Dozens of Klarna employees have become overnight millionaires after the buy now pay later lender was valued at $17bn (£15bn) in its New York stock market debut.

More than 40 current and former Klarna employees and managers will see their stakes valued at more than $1m after shares in the company began trading at $52 per share.

Shares had been priced at $40 by bankers ahead of the listing but they surged by as much as 30pc after trading began yesterday as investors piled in adding to their fortune, before ending the day at $45.82.

Although most staff cannot sell their shares for 180 days, senior executives with larger stakes have been allowed to cash out some of their stock.

Reclusive co-founder Victor Jacobsson, who left the company in 2012, is selling 3.5pc of his $1.6bn stake. David Fock, chief product officer, is selling about $12m worth of shares while Camilla Giesecke, Klarna’s operations chief, will sell $6.5m worth.

Sebastian Siemiatkowski, Klarna’s chief executive, has a 6.8pc stake valued at over $1.3bn but is not selling any shares.

Major shareholders set to reap big paper profits from the listing include Abu Dhabi sovereign wealth fund Mubadala, BlackRock, Silver Lake, Danish billionaire Anders Holch Povlsen and Sequoia.

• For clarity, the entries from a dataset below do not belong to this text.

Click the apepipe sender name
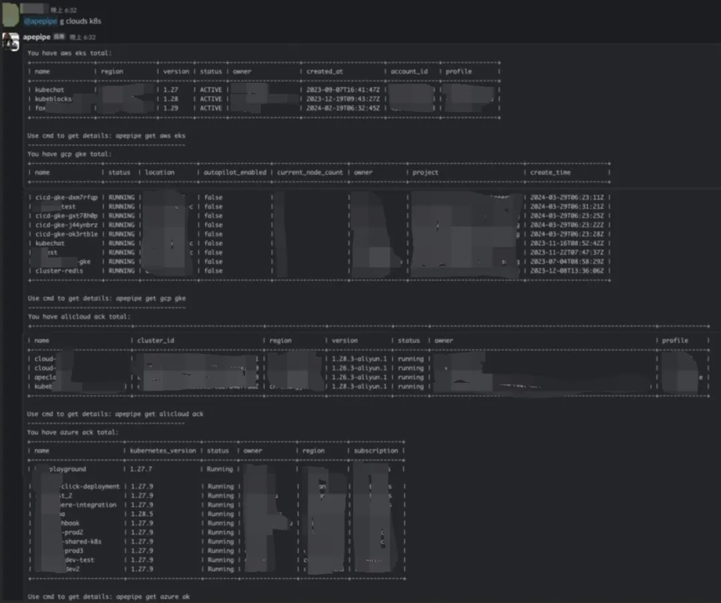This screenshot has width=721, height=603. tap(37, 37)
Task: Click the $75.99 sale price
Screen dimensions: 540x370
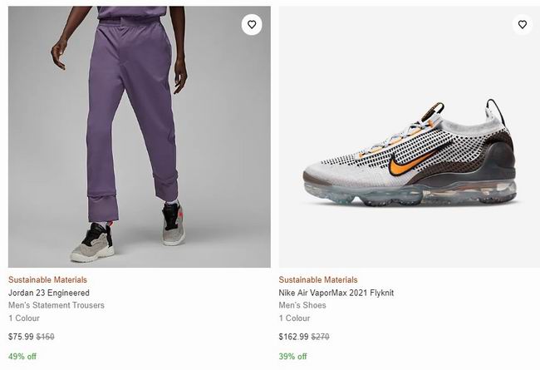Action: pos(21,337)
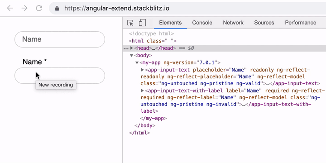
Task: Expand the head element node
Action: tap(131, 48)
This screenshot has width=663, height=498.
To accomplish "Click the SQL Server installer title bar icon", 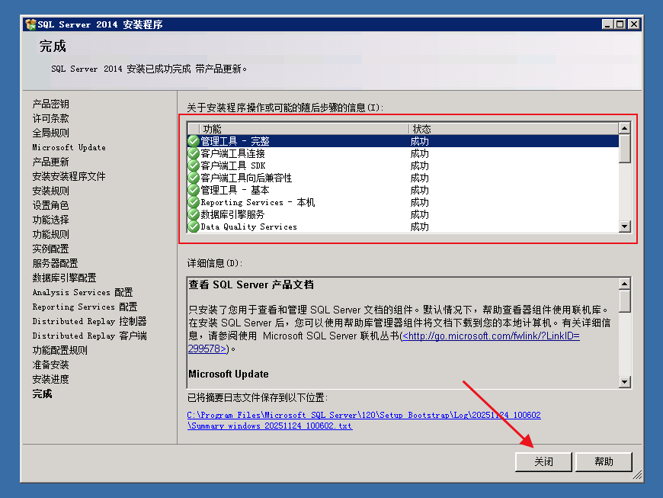I will click(x=30, y=24).
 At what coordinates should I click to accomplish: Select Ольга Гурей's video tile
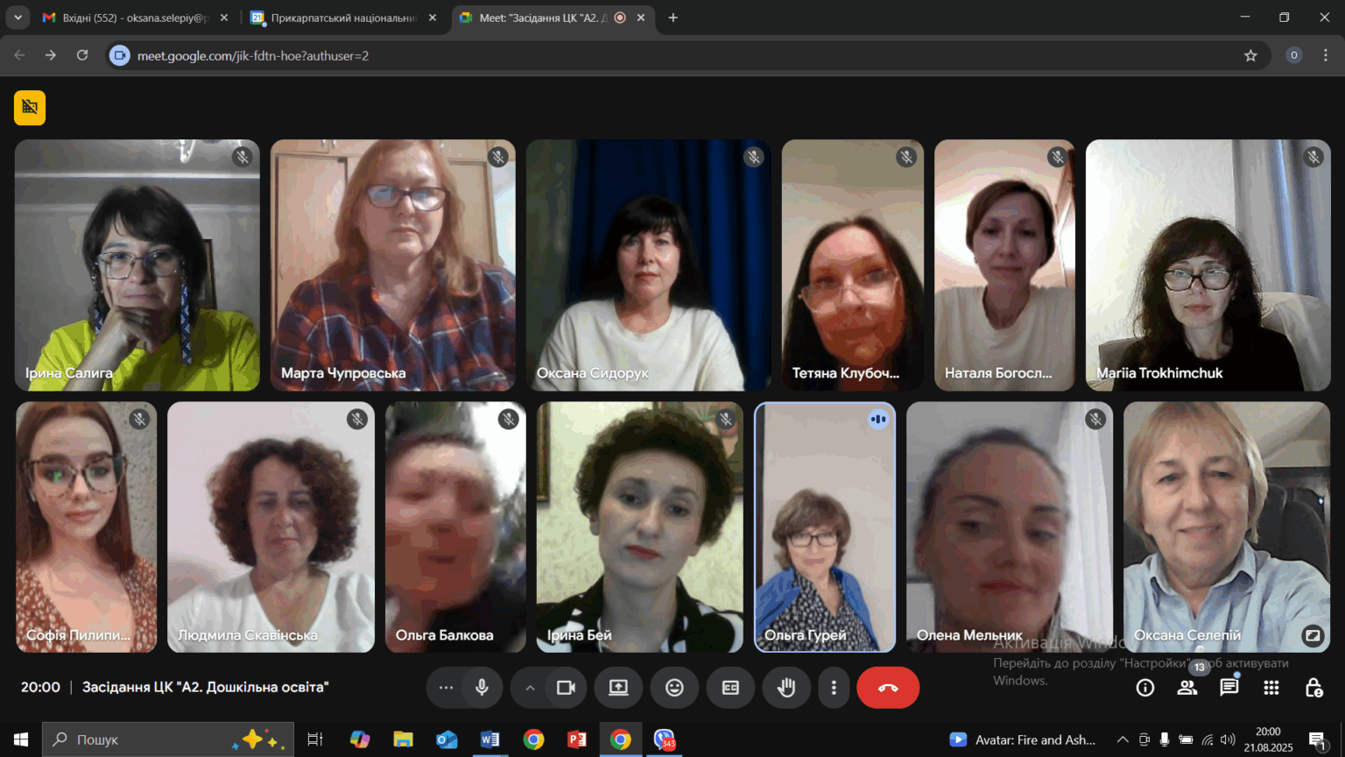coord(825,527)
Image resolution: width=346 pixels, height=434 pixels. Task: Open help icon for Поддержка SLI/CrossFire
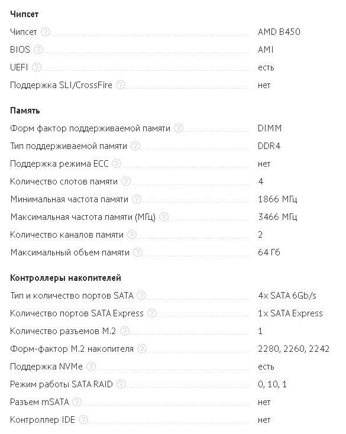click(121, 85)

Klarna’s decision to list in New York over London is another blow for the UK’s beleaguered stock market.

Steven Fine, Peel Hunt chief executive, said Klarna’s decision to float in the US showed that Britain had to be more proactive to attract innovative companies

“The issue is domestic capital to help these companies scale. Pension fund allocation to the domestic market, the British Business Bank being allowed to invest in listed equity and of course ISA and stamp duty reform would make a material difference,” he said.

“Regulatory change has been tremendously positive for the UK and we clearly stand out as having less friction than other European jurisdictions.

“On tax, if we brought back Entrepreneurs Relief but only if you IPO, it would create quite a stir and make every founder in the UK and Europe sit up and take notice.”

Founded in 2005 in Sweden, Klarna provides short term loans which allow customers to buy from online retailers and pay in instalments over a period of time.

While most people borrow money to buy expensive items such as cars or white goods, the company has been widely criticised for allowing consumers to take on debt to buy mundane items such makeup, clothing, streaming subscriptions or concert tickets.

Mr Siemiatkowski has dismissed the criticism, saying that Klarna is no worse than the credit cards offered by large banks.